(Data extracted from a collection)
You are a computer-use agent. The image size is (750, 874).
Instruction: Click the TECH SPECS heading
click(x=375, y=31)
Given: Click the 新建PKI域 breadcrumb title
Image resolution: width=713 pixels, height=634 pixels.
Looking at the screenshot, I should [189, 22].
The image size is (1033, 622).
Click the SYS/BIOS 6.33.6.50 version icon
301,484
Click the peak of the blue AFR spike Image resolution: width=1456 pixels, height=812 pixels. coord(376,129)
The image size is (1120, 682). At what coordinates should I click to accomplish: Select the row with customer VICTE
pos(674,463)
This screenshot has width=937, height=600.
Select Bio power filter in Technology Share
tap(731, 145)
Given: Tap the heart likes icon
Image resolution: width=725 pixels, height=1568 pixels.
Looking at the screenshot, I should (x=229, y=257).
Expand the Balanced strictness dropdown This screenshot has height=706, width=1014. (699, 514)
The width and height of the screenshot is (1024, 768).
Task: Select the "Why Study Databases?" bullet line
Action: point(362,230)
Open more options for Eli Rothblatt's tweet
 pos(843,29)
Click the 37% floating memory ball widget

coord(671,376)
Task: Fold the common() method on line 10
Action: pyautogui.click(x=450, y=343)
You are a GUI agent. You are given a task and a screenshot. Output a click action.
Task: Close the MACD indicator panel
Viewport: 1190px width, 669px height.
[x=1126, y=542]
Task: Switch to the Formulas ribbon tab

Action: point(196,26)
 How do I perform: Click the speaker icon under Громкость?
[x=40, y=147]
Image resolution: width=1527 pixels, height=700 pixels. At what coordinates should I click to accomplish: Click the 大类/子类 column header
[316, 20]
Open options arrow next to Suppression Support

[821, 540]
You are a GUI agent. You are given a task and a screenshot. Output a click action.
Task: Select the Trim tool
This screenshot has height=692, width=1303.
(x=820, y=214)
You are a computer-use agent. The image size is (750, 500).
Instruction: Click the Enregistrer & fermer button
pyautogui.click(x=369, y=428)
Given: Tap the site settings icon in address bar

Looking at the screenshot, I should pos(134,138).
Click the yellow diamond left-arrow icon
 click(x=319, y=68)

**Task instructions:**
Nothing should be missing: every line above must be reproduced exactly.

**Reply to the exercise:**
You are a computer-use agent. The image size is (750, 874).
Instruction: Click the TECH SPECS heading
click(x=375, y=31)
Given: Click the 新建PKI域 breadcrumb title
Image resolution: width=713 pixels, height=634 pixels.
Looking at the screenshot, I should [189, 22].
The image size is (1033, 622).
Click the SYS/BIOS 6.33.6.50 version icon
301,484
Click the peak of the blue AFR spike Image resolution: width=1456 pixels, height=812 pixels. coord(376,129)
The image size is (1120, 682). At what coordinates should I click to accomplish: Select the row with customer VICTE
pos(674,463)
This screenshot has width=937, height=600.
Select Bio power filter in Technology Share
tap(731, 145)
Given: Tap the heart likes icon
Image resolution: width=725 pixels, height=1568 pixels.
Looking at the screenshot, I should (x=229, y=257).
Expand the Balanced strictness dropdown This screenshot has height=706, width=1014. (699, 514)
The width and height of the screenshot is (1024, 768).
Task: Select the "Why Study Databases?" bullet line
Action: point(362,230)
Open more options for Eli Rothblatt's tweet
 pos(843,29)
Click the 37% floating memory ball widget

coord(671,376)
Task: Fold the common() method on line 10
Action: pyautogui.click(x=450, y=343)
You are a GUI agent. You are given a task and a screenshot. Output a click action.
Task: Close the MACD indicator panel
Viewport: 1190px width, 669px height.
[x=1126, y=542]
Task: Switch to the Formulas ribbon tab

Action: point(196,26)
 How do I perform: Click the speaker icon under Громкость?
[x=40, y=147]
Image resolution: width=1527 pixels, height=700 pixels. At what coordinates should I click to accomplish: Click the 大类/子类 column header
[316, 20]
Open options arrow next to Suppression Support

[821, 540]
You are a GUI agent. You are given a task and a screenshot. Output a click action.
Task: Select the Trim tool
This screenshot has height=692, width=1303.
(x=820, y=214)
You are a computer-use agent. The image size is (750, 500).
Instruction: Click the Enregistrer & fermer button
pyautogui.click(x=369, y=428)
Given: Tap the site settings icon in address bar

Looking at the screenshot, I should pos(134,138).
Click the yellow diamond left-arrow icon
 click(x=319, y=68)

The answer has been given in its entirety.